Goodgrief82 · 07/12/2022 17:17

I’m confused about the timing. It’s mid December, what has she been doing since the start of term 6 weeks ago?

Read my earlier posts.

OP posts:
ChillyFingers · 07/12/2022 18:04

I always say to my older 3 young adult DC that stuff like this is but a blip in the great scheme of their lives. Obviously it feels like a massive thing to them but they probably have 60-80 years left of their lives, they’ll have failures and successes, highs and lows, take some time wallow and process then look out for other opportunities. All is not lost and mental and physical health is the most important thing.

I hope you DD finds relief. She’s may have failed but she’s not a failure. She can go back to studying at any time in her life. This wasn’t the right time for her.

Noonewouldadmittheyareajulia · 07/12/2022 18:19

Mental health first she's done a great positive thing coming home. And your a great mum as she feels safe coming back. I would personally not talk about anything academic wise. Maybe try and encourage hobbies / passion. Education is life long and not just at uni. Enjoy your Xmas 🙂

NewToWoo · 07/12/2022 18:19

I would tell her that nothing is more important than her mental health and that she showed real grit to re-sit despite all her issues. That shows such strength of character - trying and failing is actually a really good measure of character and long term success. (FWIW I know someone who had MH issues and dropped out of three unis on three different courses. They then sorted their MH out, went back a fourth time, which I really admired them for, doing a completely different subject, and got a first. Now doing really well.)

But the only thing that matters now is that she focuses on getting the support she needs. Remind her that people can and do take degrees at any time in their lives, and can and do succeed in every single sphere of working life without a degree. It's one pathway, not the only one. And navigating uni during the lockdown years has been absolute shit for a huge number of students. My heart goes out to them, and to her.

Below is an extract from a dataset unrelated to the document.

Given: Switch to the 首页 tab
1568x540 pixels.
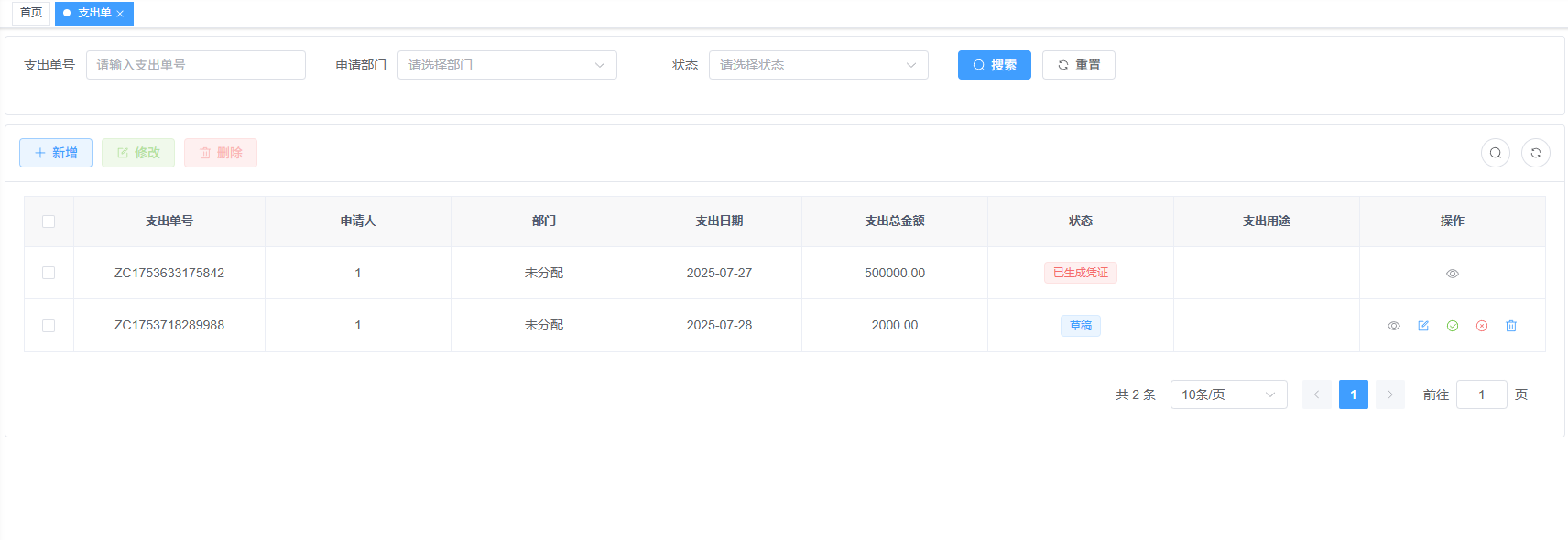Looking at the screenshot, I should coord(31,13).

Reassure her that you are not disappointed in her failing or being thrown off the course. You only care about her health, her present and her future.

ShandaLear · 07/12/2022 18:21

Im and academic and I’d honestly go and get her home safe and cosset her for a few weeks, then encourage her to take up some part time voluntary work or a job, and sort her out with some counselling and medication. Her mental health is in tatters and she’s likely exhausted from the mental gymnastics of trying to hold it all together. When she’s ready she could maybe consider transferring her credits to a local uni. I’d not recommend a degree apprenticeship just yet. They’re very demanding - you’re working and doing a degree at the same time - so that’s one for the back burner for now. Sounds like she needs love and support.

Goodgrief82 · 07/12/2022 18:21

skippy67 · 07/12/2022 18:01

Read my earlier posts.

I have, are you referring to this?

She was allowed to enrol for year 3, was given a timetable etc, but didn't receive student finance because her place wasn't confirmed.. What was she doing? Has she been attending year 3 classes?

BabyFour2023 · 07/12/2022 18:23

My worry would be that she knows you will be disappointed and that’s exactly why she kept it from you. Poor girl. Support, support, support with zero pressure or conversations about next steps until she is ready.

SafariRushHour · 07/12/2022 18:30

People obsess about GCSEs, then a levels, then degrees when there’s so many alternative routes. Start by paying for careers advice through morrisby. Online questionnaire and careers adviser chat.